I tend to start with endings. I don't know why, but it's becoming a pattern. I know what happens in this current story at the beginning and at the end, and I'm trying to find out who they are, and what happens in the middle that makes me care enough to get to the ending I love.
I like your questions. Who is telling this story has an obvious answer for me, but I'm not sure of the last one. I think it comes back to "because I care". Or even deeper, because it matters to me. And if it matters to me, then the likelihood is that somewhere, sometime, it will matter to someone else as well.
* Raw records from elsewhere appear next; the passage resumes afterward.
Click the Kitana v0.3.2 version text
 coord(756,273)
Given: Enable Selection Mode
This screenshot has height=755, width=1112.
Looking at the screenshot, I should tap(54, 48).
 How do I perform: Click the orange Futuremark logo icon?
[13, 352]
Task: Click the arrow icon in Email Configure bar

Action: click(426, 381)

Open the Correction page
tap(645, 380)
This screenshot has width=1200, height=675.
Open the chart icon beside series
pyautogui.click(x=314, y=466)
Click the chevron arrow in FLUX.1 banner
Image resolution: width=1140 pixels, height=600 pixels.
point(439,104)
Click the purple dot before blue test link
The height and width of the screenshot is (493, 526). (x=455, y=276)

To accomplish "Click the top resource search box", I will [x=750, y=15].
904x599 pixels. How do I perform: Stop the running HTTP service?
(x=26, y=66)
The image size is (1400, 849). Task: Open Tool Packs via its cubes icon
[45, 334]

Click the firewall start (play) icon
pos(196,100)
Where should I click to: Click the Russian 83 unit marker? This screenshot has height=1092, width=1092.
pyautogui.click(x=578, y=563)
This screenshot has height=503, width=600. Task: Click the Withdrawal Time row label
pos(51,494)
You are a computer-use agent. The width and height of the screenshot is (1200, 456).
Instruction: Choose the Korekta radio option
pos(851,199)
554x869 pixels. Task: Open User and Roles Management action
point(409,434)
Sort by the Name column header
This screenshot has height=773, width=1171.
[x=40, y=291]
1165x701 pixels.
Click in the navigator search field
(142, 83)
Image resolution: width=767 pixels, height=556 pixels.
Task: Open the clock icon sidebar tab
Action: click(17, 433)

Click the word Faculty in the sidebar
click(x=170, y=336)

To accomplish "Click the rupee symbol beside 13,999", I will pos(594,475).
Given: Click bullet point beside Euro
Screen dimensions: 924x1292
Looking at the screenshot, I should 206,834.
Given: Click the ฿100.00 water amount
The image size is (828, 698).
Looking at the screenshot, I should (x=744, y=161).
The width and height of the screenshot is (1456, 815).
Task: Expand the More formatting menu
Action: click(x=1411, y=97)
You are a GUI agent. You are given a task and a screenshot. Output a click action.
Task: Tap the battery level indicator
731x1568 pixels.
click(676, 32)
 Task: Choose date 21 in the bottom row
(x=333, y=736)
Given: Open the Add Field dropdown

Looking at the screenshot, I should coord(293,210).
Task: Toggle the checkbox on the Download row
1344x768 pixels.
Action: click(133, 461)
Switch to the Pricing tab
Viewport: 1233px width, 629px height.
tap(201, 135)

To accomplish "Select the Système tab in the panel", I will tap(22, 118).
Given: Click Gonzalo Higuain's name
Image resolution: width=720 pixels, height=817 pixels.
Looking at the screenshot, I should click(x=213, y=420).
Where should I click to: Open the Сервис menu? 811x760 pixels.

Well, Bonnie, I didn't know why the story needed to be told now until I read this post. Now I know!
Pure brilliance.
Off to tweet.
~ Wendy
Megan: Try to use these questions inside the story structure. Yes, you care about the story you are starting to write, but that answer lies outside of the story itself.
When you ask "why now?" you are asking an internal question regarding the narrator and the story.
So, once you have a narrator, it's up to that voice to show the reader why this story must be told now.
Does that make sense?
Susie: Hurray!
Wendy: Aw shucks, thanks!
Excellent post, Bonnie! You've summed up a lot of wisdom here. Thanks for sharing.
Oh, perfect sense, thanks Bonnie! And exactly what I needed to hear right now as well.
Once again I'm pretty sure that Novel Matters was written purely for me. How cool is that? : )
Thanks Zan Marie! I'm basking in the few seconds that the word "wisdom" might apply to me before I come crashing back down to earth. So kind of you.
Megan: So glad. I find I often get tussled in the sheets of what questions/answers lie inside the story and which lie outside--because much of what a novel will speak to is exactly those outside things, yet those things aren't questions that will inform the story.
Now I'm dizzy.
Oh my goodness, this is like manna from heaven! Thank you!
My struggle with my current manuscript is with the second question... if your story IS culturally contextual and timely, how do you find the answer to that question within the story?
Niki: No doubt your novel is both timely and contextual--and I bet it's personal too.
Personal to the person telling the story. So, within the linear plot, what crisis point rises to the fore and makes the telling of the story urgent?
Hmmm. Why does the story need to be told now?
Well, I know why it needed to be told ten years ago when I began the narrative...
Ah, "why does the story need to be told now?" that holds the key to which chapter to place first. Okay, scrap all that boring back story and cut to the chase.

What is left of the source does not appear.